Charts are a visual record of price movement. If one isn't interested in price movement, one may not find much of value in them. As a map, however, they are about as close to the "territory" of price movement as you're going to get, one degree of separation, if you will.

But then we begin to fiddle with it: time bars, volume bars, tic bars, range bars, equivolume bars, candles, lines, histograms, etc, etc. Then we lay on the Fib and the Gann and the Wolfe and the Pivot Points. Plus all the infinite number of indicators with all their variations. Eventually price is nearly lost, and we can't even determine the trend, much less where we are in it. This is analogous to travelling someplace and drawing a map of that place, then moving on to some other place, checking off that particular task, believing that it's "done", relying on the map one has drawn for far too long. Revisiting that place after a number of years, one finds that the territory has changed dramatically, that landmarks and signposts are no longer there, that one's map bears little relation to what is, only to what was.

In the market, the transaction and the agreed-upon price is the "territory" and everything begins there. If we massage it, or ignore it entirely, we become disconnected with what the market is doing. In order to know what to do at the time that one needs to do it, one has to be connected with what is happening in front of him, not on a fanciful representation of it. He has to walk the territory, not just trace a route on a map, a route that may not even exist in the present.

Db
 
About maps. Here's an excerpt from Magee's book:

Jones buys 100 shares of Fruehauf Trailer at 24. He will tell you with all the enthusiasm of the true believer what a fine company Fruehauf is, and what excellent prospects they have for the coming 12 months. He will tell you everything he knows that is good about the stock, but he will not tell you anything that is bad. For him there is no bad. His mind is made up. He does not want to be confused with facts. He is not looking for the truth; he has found it. And like a politician or a minister or a trial lawyer, he is not trying to see reality as it is. He is trying to keep himself convinced that his map of Fruehauf is actually a good one. He wants to hear nothing that will upset his all-out judgment.

What he wants and needs is argument to bolster his shaky judgment and make him feel a little more secure. Therefore, he will not read, or he will forget, anything that appears in the Wall Street Journal that threatens his faith that Fruehauf is all good. And he will clip and treasure the favorable comments or reports that tend to show that he was in fact right. The data he collects are no doubt true, but they present a very one-sided picture.

Suppose, now, that Fruehauf stock sells off to 18. Will he re-examine the territory and see whether there have been essential changes in the situation “out there”? Or will he, more often than not, cling to the old map of his original opinion and simply go on a search for more evidence to confirm his rightness in that opinion? He may even buy another hundred shares on the basis that if his original conclusion was valid, then this new purchase will lower the average cost of all the shares he owns, so that even a moderate advance would put him back in the profit column.

What is he doing? Is he making an impartial evaluation of a stock? Or is he defending his obsolete opinion in the face of present facts? Is he acting in a way that is likely to make him profits? Or is he setting a higher value on being right than on the money involved.

________________________

Written exercise A — In the listing, rename "icon" to "glyph" throughout the lines starting at "has height=631, width=768." and ending at "will [592, 128].". Return only those lines with nothing else altered.

Element and text location data:
________________________

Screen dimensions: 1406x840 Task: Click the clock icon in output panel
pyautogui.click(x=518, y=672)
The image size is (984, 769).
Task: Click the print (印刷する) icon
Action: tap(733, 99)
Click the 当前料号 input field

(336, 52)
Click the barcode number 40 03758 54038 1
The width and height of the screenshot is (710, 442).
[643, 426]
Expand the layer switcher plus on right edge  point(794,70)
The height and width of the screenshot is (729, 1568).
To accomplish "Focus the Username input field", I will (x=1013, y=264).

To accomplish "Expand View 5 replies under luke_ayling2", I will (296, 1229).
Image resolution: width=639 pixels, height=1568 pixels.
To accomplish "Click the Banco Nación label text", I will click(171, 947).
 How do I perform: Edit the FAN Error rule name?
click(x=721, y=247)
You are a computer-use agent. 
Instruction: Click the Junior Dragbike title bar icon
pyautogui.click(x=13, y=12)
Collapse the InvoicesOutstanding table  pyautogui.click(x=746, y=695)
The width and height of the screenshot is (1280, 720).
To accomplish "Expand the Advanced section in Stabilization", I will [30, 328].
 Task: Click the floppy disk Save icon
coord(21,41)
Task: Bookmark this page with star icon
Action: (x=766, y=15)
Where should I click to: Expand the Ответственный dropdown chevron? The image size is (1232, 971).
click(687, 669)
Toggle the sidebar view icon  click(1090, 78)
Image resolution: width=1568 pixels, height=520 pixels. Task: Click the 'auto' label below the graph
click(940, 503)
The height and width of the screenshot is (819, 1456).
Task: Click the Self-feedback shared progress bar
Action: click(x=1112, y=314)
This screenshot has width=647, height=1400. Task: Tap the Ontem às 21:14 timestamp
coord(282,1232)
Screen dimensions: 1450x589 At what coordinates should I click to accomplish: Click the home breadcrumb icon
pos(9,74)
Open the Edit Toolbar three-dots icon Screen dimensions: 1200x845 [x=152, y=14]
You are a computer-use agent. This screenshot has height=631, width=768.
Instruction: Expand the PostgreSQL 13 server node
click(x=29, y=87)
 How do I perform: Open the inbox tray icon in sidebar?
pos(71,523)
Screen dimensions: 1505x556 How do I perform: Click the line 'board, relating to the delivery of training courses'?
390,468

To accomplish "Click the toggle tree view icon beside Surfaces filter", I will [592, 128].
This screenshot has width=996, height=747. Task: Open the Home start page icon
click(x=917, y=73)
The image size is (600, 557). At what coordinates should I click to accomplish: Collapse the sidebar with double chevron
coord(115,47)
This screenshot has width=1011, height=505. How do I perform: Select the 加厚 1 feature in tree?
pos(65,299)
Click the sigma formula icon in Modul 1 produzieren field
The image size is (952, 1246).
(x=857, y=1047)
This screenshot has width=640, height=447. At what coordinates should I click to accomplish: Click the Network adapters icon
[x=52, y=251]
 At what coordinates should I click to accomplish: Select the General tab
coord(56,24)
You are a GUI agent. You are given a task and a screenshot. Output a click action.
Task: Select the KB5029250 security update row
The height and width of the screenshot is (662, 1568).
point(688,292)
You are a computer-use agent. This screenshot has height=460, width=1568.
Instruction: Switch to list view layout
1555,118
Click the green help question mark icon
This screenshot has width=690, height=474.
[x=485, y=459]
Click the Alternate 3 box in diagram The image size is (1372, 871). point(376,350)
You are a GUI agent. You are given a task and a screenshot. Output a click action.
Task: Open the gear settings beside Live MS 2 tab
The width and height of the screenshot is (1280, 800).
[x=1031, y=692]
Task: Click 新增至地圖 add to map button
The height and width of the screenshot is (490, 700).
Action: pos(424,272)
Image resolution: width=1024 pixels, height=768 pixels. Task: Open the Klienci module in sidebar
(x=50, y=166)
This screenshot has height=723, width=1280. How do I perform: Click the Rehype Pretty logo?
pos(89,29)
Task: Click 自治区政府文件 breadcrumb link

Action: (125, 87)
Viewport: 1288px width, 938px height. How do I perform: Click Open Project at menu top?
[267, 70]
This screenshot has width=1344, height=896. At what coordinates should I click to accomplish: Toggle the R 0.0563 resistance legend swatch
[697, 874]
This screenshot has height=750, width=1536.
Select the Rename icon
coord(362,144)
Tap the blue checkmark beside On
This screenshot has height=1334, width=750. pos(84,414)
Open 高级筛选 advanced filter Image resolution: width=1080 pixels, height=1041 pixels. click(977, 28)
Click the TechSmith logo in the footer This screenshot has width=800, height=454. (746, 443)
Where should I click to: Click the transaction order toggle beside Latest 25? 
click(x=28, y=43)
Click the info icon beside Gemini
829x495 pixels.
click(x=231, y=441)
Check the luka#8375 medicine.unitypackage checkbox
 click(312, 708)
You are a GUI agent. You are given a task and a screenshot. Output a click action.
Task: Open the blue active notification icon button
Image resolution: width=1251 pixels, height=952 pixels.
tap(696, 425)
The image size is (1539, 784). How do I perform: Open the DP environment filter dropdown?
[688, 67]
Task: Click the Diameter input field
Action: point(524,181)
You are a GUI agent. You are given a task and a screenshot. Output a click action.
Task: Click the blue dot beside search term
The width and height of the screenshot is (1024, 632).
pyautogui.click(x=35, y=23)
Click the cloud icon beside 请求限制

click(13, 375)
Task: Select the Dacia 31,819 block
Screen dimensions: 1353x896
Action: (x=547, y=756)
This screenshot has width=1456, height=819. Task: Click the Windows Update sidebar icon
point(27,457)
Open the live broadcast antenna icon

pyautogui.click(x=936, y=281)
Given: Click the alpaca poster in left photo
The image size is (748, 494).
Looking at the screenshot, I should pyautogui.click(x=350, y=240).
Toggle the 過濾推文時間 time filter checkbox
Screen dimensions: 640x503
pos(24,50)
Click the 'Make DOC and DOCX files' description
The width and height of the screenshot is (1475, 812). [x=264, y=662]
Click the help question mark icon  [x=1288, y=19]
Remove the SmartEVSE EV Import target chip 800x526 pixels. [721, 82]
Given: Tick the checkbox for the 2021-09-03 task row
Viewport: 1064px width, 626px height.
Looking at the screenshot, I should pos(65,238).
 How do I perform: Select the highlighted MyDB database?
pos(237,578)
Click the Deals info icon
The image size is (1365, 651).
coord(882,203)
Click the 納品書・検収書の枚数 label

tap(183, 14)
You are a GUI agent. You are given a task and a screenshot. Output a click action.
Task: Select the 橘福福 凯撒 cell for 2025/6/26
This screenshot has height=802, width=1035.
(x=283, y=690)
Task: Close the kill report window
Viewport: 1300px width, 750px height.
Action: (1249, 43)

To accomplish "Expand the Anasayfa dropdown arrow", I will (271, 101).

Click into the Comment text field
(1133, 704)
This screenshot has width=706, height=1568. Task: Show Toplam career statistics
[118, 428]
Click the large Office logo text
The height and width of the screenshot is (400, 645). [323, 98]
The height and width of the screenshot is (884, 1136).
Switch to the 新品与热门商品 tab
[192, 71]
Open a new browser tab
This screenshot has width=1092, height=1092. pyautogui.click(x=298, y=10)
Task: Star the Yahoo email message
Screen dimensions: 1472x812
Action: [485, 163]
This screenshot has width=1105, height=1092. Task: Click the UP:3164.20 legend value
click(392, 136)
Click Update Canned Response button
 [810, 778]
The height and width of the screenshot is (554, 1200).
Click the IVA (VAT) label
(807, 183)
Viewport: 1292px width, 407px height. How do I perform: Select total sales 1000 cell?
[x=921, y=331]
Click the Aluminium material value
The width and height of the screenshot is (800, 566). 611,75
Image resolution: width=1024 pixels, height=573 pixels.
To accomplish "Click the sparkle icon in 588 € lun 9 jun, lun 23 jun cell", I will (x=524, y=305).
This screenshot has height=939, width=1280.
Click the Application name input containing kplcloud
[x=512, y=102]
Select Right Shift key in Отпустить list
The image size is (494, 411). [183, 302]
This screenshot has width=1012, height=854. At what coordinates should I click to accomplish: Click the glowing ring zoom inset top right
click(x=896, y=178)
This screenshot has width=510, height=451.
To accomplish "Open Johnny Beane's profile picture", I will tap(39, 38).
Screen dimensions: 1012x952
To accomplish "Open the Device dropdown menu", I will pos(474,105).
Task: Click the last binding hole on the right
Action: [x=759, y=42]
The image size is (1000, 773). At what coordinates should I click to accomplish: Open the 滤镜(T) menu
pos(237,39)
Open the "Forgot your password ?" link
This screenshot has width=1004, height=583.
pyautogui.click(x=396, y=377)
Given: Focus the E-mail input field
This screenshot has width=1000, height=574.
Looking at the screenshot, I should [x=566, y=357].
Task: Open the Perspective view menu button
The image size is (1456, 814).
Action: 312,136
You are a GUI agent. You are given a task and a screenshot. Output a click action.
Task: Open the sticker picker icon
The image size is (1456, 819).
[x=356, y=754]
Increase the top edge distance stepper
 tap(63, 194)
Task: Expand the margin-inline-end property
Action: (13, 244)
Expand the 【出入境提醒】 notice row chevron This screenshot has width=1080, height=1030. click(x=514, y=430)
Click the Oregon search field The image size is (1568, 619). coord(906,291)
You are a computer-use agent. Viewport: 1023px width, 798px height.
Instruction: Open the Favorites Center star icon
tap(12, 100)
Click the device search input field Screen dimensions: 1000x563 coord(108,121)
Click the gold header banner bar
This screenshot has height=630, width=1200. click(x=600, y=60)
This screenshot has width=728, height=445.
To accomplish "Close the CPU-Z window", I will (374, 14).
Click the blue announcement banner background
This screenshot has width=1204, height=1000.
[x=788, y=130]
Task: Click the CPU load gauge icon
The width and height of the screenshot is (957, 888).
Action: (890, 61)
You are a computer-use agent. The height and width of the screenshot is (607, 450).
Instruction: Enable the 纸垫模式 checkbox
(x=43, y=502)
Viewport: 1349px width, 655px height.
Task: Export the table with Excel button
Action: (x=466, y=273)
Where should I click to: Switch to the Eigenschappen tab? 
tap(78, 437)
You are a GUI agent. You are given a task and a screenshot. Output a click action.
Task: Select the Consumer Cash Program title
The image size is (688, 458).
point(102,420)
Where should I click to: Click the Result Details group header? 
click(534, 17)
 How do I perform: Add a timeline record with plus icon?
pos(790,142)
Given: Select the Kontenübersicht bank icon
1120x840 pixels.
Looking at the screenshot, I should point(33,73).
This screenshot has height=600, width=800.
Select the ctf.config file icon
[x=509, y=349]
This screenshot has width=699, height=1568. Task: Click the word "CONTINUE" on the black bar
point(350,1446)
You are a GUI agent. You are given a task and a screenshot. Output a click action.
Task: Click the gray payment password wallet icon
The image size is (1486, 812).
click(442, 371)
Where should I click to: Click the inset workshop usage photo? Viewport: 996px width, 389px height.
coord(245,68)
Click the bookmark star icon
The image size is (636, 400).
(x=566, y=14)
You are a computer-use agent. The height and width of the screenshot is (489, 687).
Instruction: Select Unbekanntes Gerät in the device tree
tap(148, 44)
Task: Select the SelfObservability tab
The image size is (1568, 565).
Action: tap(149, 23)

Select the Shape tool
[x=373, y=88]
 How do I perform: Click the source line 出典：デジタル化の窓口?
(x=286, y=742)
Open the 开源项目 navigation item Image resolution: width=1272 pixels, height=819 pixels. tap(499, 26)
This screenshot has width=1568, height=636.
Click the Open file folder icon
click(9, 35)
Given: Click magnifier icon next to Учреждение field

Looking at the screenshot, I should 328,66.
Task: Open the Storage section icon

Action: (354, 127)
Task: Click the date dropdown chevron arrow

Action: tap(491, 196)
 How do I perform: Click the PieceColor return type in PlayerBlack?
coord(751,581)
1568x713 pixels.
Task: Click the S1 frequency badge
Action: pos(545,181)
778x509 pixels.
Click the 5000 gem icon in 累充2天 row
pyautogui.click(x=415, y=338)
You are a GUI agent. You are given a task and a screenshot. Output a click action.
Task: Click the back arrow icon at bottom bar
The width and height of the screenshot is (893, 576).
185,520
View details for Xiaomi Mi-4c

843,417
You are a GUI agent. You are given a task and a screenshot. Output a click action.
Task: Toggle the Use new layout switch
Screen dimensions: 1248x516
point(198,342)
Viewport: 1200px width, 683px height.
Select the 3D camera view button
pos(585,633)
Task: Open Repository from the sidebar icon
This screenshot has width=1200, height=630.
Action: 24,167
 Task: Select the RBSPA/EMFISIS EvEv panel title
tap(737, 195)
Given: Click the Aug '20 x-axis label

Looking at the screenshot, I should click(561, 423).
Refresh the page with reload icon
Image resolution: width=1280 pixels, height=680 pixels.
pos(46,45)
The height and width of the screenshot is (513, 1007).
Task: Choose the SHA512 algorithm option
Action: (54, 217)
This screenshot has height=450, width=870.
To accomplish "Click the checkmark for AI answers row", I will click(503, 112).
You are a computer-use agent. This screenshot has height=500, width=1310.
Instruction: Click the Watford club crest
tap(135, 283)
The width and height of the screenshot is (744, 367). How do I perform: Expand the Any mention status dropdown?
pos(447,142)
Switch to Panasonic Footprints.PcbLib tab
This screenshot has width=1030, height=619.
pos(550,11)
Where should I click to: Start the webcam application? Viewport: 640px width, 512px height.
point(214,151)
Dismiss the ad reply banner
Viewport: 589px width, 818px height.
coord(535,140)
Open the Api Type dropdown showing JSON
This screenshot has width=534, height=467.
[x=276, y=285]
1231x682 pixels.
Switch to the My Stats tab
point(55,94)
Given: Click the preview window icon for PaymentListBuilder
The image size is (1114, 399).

________________________

Written exercise B — Reproduce the passage on charts and maps word for word, starting at "In the market, the" and ending at "in the present.".

Expected answer A —
You are a computer-use agent. This screenshot has height=631, width=768.
Instruction: Expand the PostgreSQL 13 server node
click(x=29, y=87)
 How do I perform: Open the inbox tray glyph in sidebar?
pos(71,523)
Screen dimensions: 1505x556 How do I perform: Click the line 'board, relating to the delivery of training courses'?
390,468

To accomplish "Click the toggle tree view glyph beside Surfaces filter", I will [592, 128].

Expected answer B —
In the market, the transaction and the agreed-upon price is the "territory" and everything begins there. If we massage it, or ignore it entirely, we become disconnected with what the market is doing. In order to know what to do at the time that one needs to do it, one has to be connected with what is happening in front of him, not on a fanciful representation of it. He has to walk the territory, not just trace a route on a map, a route that may not even exist in the present.